§ **What is needed**
Retype the listing below, keeping every line the same.

┄┄┄┄┄┄

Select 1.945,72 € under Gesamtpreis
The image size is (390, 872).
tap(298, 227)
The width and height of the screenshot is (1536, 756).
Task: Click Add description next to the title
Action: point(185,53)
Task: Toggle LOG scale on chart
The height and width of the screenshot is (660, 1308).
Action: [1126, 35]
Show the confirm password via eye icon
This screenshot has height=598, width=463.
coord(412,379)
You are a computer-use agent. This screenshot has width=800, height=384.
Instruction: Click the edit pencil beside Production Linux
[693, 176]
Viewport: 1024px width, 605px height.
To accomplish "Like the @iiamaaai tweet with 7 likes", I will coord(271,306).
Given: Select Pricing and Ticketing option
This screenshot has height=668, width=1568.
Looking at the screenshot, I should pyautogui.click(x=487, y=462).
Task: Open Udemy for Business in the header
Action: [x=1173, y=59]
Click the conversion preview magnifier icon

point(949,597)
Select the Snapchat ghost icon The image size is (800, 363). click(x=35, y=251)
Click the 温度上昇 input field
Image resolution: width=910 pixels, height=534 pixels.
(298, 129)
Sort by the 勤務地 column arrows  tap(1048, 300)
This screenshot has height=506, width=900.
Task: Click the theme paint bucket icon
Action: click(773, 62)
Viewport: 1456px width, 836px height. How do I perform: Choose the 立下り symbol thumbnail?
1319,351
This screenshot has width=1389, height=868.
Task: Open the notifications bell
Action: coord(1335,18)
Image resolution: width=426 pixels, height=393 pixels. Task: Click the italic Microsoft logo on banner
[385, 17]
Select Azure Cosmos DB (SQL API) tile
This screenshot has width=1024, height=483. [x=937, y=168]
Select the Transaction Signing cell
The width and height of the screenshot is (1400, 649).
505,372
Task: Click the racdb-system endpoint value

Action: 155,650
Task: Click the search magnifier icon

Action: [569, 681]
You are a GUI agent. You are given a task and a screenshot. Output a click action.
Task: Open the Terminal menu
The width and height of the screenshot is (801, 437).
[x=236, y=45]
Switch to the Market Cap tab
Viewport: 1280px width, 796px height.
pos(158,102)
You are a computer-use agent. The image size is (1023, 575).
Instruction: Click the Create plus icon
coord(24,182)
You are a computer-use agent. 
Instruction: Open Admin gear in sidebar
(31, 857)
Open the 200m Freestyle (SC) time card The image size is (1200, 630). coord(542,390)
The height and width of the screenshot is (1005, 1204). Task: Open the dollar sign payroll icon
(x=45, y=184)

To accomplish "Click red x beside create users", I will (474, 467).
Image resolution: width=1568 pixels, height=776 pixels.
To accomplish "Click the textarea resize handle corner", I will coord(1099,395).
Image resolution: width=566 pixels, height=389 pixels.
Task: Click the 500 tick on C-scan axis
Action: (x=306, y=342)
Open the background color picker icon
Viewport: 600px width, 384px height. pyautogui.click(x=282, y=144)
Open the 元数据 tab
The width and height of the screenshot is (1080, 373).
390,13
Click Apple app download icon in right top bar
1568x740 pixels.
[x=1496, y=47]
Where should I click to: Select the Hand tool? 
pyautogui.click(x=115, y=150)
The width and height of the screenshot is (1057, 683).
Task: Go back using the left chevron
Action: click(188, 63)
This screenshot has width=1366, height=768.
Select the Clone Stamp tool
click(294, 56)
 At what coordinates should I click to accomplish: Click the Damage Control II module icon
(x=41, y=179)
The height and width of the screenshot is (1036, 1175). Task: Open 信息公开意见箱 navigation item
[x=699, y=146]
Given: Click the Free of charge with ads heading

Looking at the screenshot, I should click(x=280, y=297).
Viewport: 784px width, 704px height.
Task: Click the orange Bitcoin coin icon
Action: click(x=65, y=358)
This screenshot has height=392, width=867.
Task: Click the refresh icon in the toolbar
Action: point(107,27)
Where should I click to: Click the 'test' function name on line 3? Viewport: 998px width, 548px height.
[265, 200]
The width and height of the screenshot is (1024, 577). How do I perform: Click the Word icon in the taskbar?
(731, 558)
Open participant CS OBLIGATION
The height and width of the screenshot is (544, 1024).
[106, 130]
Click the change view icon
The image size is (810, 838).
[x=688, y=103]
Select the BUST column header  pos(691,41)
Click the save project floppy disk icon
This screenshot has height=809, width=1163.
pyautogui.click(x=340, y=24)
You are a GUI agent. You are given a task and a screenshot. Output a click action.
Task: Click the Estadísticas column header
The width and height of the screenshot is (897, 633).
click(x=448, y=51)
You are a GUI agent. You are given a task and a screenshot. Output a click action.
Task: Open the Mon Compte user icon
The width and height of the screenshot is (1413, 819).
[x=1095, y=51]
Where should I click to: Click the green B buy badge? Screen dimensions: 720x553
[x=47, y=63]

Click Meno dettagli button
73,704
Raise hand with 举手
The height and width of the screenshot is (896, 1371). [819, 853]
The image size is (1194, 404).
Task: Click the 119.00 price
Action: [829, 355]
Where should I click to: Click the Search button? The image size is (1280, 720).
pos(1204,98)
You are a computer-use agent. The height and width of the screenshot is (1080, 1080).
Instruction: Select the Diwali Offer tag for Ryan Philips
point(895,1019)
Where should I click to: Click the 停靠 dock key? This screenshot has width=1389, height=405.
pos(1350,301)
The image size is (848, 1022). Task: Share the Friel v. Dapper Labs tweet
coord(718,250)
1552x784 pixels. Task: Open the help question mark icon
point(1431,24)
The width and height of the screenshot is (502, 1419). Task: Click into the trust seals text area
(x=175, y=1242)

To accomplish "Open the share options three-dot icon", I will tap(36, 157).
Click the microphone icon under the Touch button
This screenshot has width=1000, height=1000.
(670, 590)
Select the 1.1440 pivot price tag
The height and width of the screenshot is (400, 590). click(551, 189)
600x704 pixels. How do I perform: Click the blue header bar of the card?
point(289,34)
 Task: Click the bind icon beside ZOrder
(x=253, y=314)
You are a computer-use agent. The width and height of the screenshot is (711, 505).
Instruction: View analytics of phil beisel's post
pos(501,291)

┄┄┄┄┄┄

§ **Reply**
Select 1.945,72 € under Gesamtpreis
The image size is (390, 872).
tap(298, 227)
The width and height of the screenshot is (1536, 756).
Task: Click Add description next to the title
Action: point(185,53)
Task: Toggle LOG scale on chart
The height and width of the screenshot is (660, 1308).
Action: [1126, 35]
Show the confirm password via eye icon
This screenshot has height=598, width=463.
coord(412,379)
You are a computer-use agent. This screenshot has width=800, height=384.
Instruction: Click the edit pencil beside Production Linux
[693, 176]
Viewport: 1024px width, 605px height.
To accomplish "Like the @iiamaaai tweet with 7 likes", I will coord(271,306).
Given: Select Pricing and Ticketing option
This screenshot has height=668, width=1568.
Looking at the screenshot, I should pyautogui.click(x=487, y=462).
Task: Open Udemy for Business in the header
Action: [x=1173, y=59]
Click the conversion preview magnifier icon

point(949,597)
Select the Snapchat ghost icon The image size is (800, 363). click(x=35, y=251)
Click the 温度上昇 input field
Image resolution: width=910 pixels, height=534 pixels.
(298, 129)
Sort by the 勤務地 column arrows  tap(1048, 300)
This screenshot has height=506, width=900.
Task: Click the theme paint bucket icon
Action: click(773, 62)
Viewport: 1456px width, 836px height. How do I perform: Choose the 立下り symbol thumbnail?
1319,351
This screenshot has width=1389, height=868.
Task: Open the notifications bell
Action: coord(1335,18)
Image resolution: width=426 pixels, height=393 pixels. Task: Click the italic Microsoft logo on banner
[385, 17]
Select Azure Cosmos DB (SQL API) tile
This screenshot has width=1024, height=483. [x=937, y=168]
Select the Transaction Signing cell
The width and height of the screenshot is (1400, 649).
505,372
Task: Click the racdb-system endpoint value

Action: 155,650
Task: Click the search magnifier icon

Action: [569, 681]
You are a GUI agent. You are given a task and a screenshot. Output a click action.
Task: Open the Terminal menu
The width and height of the screenshot is (801, 437).
[x=236, y=45]
Switch to the Market Cap tab
Viewport: 1280px width, 796px height.
pos(158,102)
You are a computer-use agent. The image size is (1023, 575).
Instruction: Click the Create plus icon
coord(24,182)
You are a computer-use agent. 
Instruction: Open Admin gear in sidebar
(31, 857)
Open the 200m Freestyle (SC) time card The image size is (1200, 630). coord(542,390)
The height and width of the screenshot is (1005, 1204). Task: Open the dollar sign payroll icon
(x=45, y=184)

To accomplish "Click red x beside create users", I will (474, 467).
Image resolution: width=1568 pixels, height=776 pixels.
To accomplish "Click the textarea resize handle corner", I will coord(1099,395).
Image resolution: width=566 pixels, height=389 pixels.
Task: Click the 500 tick on C-scan axis
Action: (x=306, y=342)
Open the background color picker icon
Viewport: 600px width, 384px height. pyautogui.click(x=282, y=144)
Open the 元数据 tab
The width and height of the screenshot is (1080, 373).
390,13
Click Apple app download icon in right top bar
1568x740 pixels.
[x=1496, y=47]
Where should I click to: Select the Hand tool? 
pyautogui.click(x=115, y=150)
The width and height of the screenshot is (1057, 683).
Task: Go back using the left chevron
Action: click(188, 63)
This screenshot has width=1366, height=768.
Select the Clone Stamp tool
click(294, 56)
 At what coordinates should I click to accomplish: Click the Damage Control II module icon
(x=41, y=179)
The height and width of the screenshot is (1036, 1175). Task: Open 信息公开意见箱 navigation item
[x=699, y=146]
Given: Click the Free of charge with ads heading

Looking at the screenshot, I should click(x=280, y=297).
Viewport: 784px width, 704px height.
Task: Click the orange Bitcoin coin icon
Action: click(x=65, y=358)
This screenshot has height=392, width=867.
Task: Click the refresh icon in the toolbar
Action: point(107,27)
Where should I click to: Click the 'test' function name on line 3? Viewport: 998px width, 548px height.
[265, 200]
The width and height of the screenshot is (1024, 577). How do I perform: Click the Word icon in the taskbar?
(731, 558)
Open participant CS OBLIGATION
The height and width of the screenshot is (544, 1024).
[106, 130]
Click the change view icon
The image size is (810, 838).
[x=688, y=103]
Select the BUST column header  pos(691,41)
Click the save project floppy disk icon
This screenshot has height=809, width=1163.
pyautogui.click(x=340, y=24)
You are a GUI agent. You are given a task and a screenshot. Output a click action.
Task: Click the Estadísticas column header
The width and height of the screenshot is (897, 633).
click(x=448, y=51)
You are a GUI agent. You are given a task and a screenshot. Output a click action.
Task: Open the Mon Compte user icon
The width and height of the screenshot is (1413, 819).
[x=1095, y=51]
Where should I click to: Click the green B buy badge? Screen dimensions: 720x553
[x=47, y=63]

Click Meno dettagli button
73,704
Raise hand with 举手
The height and width of the screenshot is (896, 1371). [819, 853]
The image size is (1194, 404).
Task: Click the 119.00 price
Action: [829, 355]
Where should I click to: Click the Search button? The image size is (1280, 720).
pos(1204,98)
You are a computer-use agent. The height and width of the screenshot is (1080, 1080).
Instruction: Select the Diwali Offer tag for Ryan Philips
point(895,1019)
Where should I click to: Click the 停靠 dock key? This screenshot has width=1389, height=405.
pos(1350,301)
The image size is (848, 1022). Task: Share the Friel v. Dapper Labs tweet
coord(718,250)
1552x784 pixels. Task: Open the help question mark icon
point(1431,24)
The width and height of the screenshot is (502, 1419). Task: Click into the trust seals text area
(x=175, y=1242)

To accomplish "Open the share options three-dot icon", I will tap(36, 157).
Click the microphone icon under the Touch button
This screenshot has width=1000, height=1000.
(670, 590)
Select the 1.1440 pivot price tag
The height and width of the screenshot is (400, 590). click(551, 189)
600x704 pixels. How do I perform: Click the blue header bar of the card?
point(289,34)
 Task: Click the bind icon beside ZOrder
(x=253, y=314)
You are a computer-use agent. The width and height of the screenshot is (711, 505).
Instruction: View analytics of phil beisel's post
pos(501,291)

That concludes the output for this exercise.